Loading Initial Data with Spring Boot

Learning Objectives

Understand why applications need initial data and when to seed it
Implement CommandLineRunner to execute startup logic in Spring Boot
Design and structure seed data classes for maintainability
Work with JPA repositories to persist initial data during application startup
Handle data initialization strategies for different environments

Introduction

Every non-trivial application reaches a point where you need some data already in the database when it starts. Maybe it's user roles, category hierarchies, configuration settings, or reference data that your application logic depends on. You can't just ship an empty database and hope for the best—certain entities need to exist before the first real user interaction happens.

Spring Boot gives you several approaches to handle this, but the most flexible and maintainable is using CommandLineRunner. This interface lets you execute arbitrary code after the Spring context fully initializes but before the application starts accepting requests.
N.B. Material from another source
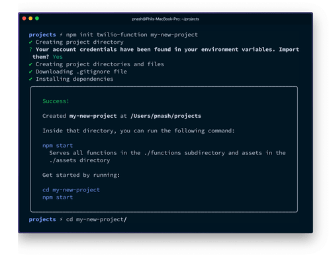331x257 pixels.
Task: Click the green maximize window button
Action: click(x=37, y=19)
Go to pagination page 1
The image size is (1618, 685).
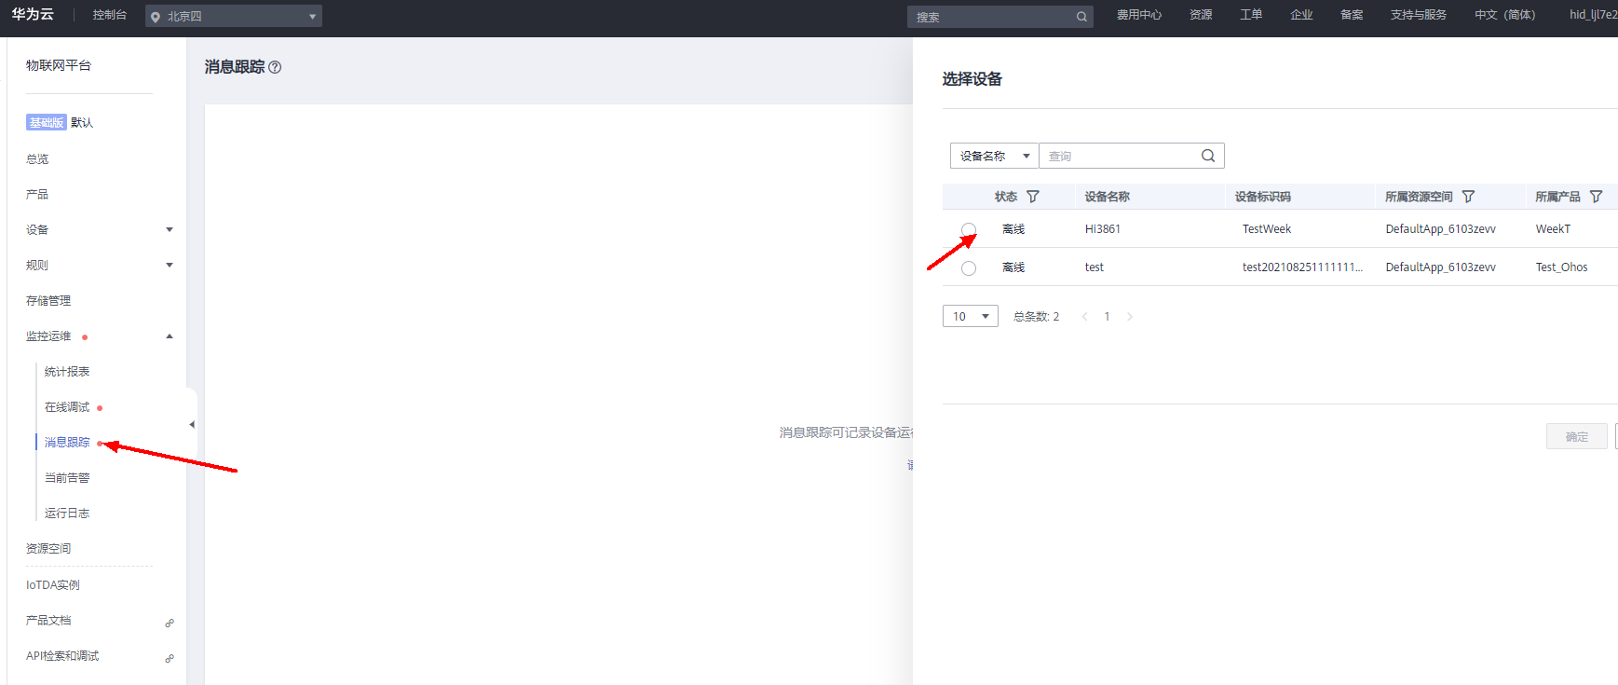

You get full access to your repositories, services, and all the dependency injection magic Spring provides. The alternative approaches—like data.sql scripts or Hibernate's import.sql—work for simple cases, but they lack the expressiveness and type safety of Java code. When your seed data involves relationships, conditional logic, or needs to check what already exists, CommandLineRunner becomes the obvious choice.

The pattern we're building separates concerns cleanly: your domain models stay focused on representing entities, repositories handle persistence, and a dedicated seed data class manages initialization. This separation matters when your application grows and you need to modify seed logic without touching production code.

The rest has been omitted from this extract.